Born-again ex-inmates are special blessing
With a wealth of experience from the UK, chaplain Simeon Sturney is helping churches and prisons in Ghana support offenders too. His new book proved to be the perfect training tool on a recent visit. Chris Rolfe reports.
“Prison systems around the globe might be vastly different, but prisoners’ emotions when they enter and leave them are the same the world over,” says Simeon Sturney.
That’s why, on a recent visit to Ghana, he was glad to use his 22 years’ experience as a through-the-gate chaplain at HMP Bronzefield to train churches involved in prison ministry.
“I ran two workshops called ‘The heart of prison ministry’ in Kumasi and Tamale – cities in central and northern Ghana – for the Church of Pentecost,” he says of the trip taken with friends Andy Gilmour and Terry Lewis.

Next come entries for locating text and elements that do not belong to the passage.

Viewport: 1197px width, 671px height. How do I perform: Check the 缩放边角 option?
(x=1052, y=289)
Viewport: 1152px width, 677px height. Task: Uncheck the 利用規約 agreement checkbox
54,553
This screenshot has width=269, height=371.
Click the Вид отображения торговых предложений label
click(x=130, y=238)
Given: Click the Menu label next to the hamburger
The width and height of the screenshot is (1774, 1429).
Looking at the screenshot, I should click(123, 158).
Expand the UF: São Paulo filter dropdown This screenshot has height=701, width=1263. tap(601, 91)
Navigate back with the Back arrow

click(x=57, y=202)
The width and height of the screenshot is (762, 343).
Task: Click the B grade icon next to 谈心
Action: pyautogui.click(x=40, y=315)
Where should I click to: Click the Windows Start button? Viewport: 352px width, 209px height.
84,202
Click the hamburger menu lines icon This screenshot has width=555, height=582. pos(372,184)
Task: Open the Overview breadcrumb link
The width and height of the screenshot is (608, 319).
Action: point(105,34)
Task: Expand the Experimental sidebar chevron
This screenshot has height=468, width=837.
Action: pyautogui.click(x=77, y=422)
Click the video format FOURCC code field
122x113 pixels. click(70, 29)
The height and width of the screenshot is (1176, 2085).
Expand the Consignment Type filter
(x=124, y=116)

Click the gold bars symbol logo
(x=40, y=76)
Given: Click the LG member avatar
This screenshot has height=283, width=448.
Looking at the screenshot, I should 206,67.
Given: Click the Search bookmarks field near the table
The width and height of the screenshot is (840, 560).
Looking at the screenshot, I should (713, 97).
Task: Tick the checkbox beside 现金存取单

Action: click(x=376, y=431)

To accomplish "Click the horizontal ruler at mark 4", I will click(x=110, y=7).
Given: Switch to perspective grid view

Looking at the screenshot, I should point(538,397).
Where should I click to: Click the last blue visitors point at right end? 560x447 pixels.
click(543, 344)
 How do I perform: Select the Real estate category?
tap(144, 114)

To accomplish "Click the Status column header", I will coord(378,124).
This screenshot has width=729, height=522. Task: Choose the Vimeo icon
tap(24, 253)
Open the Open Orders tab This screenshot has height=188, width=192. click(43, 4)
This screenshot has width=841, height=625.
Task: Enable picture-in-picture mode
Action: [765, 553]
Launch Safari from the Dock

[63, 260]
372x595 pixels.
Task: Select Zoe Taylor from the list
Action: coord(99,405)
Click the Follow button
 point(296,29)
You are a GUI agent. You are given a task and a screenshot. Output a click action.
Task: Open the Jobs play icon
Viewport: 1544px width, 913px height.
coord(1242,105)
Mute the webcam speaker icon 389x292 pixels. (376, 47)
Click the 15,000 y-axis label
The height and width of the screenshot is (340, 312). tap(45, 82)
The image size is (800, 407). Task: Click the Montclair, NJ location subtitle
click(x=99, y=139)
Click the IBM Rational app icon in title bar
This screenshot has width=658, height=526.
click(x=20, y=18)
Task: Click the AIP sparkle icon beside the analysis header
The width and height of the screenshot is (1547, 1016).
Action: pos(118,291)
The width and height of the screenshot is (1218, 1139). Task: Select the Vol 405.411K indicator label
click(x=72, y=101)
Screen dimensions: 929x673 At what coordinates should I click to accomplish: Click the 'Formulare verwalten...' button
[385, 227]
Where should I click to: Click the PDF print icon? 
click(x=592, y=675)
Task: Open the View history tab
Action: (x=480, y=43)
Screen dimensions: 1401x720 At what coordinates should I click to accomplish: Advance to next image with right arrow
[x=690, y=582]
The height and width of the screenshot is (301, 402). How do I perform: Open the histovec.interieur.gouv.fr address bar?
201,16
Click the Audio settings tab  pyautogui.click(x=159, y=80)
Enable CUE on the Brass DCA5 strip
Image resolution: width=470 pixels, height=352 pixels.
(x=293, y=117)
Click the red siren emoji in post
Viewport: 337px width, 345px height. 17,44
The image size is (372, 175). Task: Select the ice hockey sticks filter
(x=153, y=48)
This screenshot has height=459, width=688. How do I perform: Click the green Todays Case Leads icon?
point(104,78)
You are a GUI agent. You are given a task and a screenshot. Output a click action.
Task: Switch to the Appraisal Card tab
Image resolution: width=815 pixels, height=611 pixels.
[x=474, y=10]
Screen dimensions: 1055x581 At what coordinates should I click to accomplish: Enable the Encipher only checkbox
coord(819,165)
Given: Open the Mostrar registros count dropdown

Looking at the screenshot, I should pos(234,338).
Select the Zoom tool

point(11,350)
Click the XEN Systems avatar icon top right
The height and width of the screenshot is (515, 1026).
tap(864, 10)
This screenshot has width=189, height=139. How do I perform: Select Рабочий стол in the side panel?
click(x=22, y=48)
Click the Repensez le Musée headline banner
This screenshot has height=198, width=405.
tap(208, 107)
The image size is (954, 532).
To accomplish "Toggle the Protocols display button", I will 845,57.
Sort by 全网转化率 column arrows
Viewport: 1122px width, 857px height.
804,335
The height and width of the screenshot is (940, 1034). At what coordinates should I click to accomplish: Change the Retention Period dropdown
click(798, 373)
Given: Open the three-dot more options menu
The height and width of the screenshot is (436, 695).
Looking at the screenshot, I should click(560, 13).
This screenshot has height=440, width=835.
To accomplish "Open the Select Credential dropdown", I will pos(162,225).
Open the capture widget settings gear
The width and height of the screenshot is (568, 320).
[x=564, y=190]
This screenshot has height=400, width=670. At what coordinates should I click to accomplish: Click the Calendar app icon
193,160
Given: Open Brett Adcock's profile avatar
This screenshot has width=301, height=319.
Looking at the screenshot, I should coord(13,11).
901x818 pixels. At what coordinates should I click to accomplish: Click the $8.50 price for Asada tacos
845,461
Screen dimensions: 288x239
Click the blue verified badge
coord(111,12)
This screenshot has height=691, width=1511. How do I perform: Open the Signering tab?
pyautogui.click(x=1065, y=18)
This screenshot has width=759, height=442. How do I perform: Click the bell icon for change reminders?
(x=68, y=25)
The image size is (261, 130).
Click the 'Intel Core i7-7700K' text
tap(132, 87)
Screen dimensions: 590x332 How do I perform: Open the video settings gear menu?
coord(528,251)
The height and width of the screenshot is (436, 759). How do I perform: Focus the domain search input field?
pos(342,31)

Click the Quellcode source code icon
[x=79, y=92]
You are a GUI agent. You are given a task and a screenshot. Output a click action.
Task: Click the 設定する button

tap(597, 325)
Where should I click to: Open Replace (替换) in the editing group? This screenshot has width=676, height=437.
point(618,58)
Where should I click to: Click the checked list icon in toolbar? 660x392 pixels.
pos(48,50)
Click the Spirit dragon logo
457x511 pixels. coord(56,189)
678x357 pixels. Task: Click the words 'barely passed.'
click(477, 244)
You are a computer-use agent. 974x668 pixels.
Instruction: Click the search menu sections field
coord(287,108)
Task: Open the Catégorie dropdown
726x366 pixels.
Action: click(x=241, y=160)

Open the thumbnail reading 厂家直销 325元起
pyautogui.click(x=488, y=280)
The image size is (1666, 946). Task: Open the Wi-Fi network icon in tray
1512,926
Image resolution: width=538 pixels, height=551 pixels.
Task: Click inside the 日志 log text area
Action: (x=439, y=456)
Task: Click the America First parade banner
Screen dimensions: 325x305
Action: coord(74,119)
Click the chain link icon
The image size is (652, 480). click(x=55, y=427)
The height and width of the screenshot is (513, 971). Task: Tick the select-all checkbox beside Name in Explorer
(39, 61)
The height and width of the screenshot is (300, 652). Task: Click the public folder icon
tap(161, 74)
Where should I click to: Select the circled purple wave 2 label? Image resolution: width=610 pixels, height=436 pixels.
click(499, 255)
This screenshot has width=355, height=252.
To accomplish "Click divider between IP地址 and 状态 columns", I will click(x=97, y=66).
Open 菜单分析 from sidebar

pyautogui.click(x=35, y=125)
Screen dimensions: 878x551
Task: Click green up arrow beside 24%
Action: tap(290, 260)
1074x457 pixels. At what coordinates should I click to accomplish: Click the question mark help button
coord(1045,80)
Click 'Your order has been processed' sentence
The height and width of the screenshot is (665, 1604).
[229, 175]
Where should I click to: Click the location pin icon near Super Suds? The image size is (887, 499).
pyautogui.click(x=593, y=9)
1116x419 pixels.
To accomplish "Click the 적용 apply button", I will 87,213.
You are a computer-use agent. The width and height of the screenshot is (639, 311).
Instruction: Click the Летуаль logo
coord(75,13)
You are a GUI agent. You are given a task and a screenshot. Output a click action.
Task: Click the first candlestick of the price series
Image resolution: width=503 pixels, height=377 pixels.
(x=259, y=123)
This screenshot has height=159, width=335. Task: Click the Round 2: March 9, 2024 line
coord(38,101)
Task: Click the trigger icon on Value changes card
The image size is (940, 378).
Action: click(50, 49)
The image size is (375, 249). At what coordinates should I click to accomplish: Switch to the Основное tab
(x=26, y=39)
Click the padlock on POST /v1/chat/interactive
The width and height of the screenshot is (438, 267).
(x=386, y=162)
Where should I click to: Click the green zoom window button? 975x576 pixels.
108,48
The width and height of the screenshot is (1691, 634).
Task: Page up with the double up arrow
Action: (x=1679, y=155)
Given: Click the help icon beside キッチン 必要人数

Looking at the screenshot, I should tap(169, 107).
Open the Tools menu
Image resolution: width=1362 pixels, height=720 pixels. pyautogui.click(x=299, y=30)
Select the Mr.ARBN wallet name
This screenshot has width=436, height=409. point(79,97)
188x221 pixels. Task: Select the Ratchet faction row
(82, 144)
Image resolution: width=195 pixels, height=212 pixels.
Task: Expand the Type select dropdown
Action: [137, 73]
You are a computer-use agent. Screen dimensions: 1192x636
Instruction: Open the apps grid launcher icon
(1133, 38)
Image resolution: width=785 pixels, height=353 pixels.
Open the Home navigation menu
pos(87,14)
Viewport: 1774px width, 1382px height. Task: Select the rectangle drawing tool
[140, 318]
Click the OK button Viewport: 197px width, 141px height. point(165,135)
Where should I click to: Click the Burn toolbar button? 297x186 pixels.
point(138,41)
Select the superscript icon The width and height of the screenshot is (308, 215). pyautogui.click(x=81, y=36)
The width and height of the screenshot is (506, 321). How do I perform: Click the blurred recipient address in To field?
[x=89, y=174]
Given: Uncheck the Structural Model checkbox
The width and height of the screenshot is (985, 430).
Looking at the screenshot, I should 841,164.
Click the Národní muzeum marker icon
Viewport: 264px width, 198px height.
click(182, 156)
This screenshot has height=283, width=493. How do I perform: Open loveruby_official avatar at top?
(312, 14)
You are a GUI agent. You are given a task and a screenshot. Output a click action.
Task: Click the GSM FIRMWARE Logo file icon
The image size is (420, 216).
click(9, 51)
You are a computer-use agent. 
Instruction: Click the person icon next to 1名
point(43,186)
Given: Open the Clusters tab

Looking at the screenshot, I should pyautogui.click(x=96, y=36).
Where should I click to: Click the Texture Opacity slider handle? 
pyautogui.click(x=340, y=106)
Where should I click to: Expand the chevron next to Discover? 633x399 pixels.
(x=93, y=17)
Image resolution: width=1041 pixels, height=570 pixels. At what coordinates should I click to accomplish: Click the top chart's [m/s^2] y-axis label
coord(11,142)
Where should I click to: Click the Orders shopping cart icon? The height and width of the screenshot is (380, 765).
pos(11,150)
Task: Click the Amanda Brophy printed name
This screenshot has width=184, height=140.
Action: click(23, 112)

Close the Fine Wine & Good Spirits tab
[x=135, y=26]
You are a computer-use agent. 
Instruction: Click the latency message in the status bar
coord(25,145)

“They were for church leaders and others who run ministries supporting people in prison or as they come out.”
The workshops talked about Jesus’s heart towards people on the margins who might be going in the wrong direction in life.
“We looked at the heart of an offender and realised it’s probably the same as ours.
“Then we looked at what churches can do for offenders, but also what an ex-offender can bring to their church; how we might be blessed by somebody who’s experienced prison and turned their life around.”
Simeon’s relationship with the Ghana Prisons Service dates back to a visit to the country in 2009. Since then he has continued to visit prisons and help with training.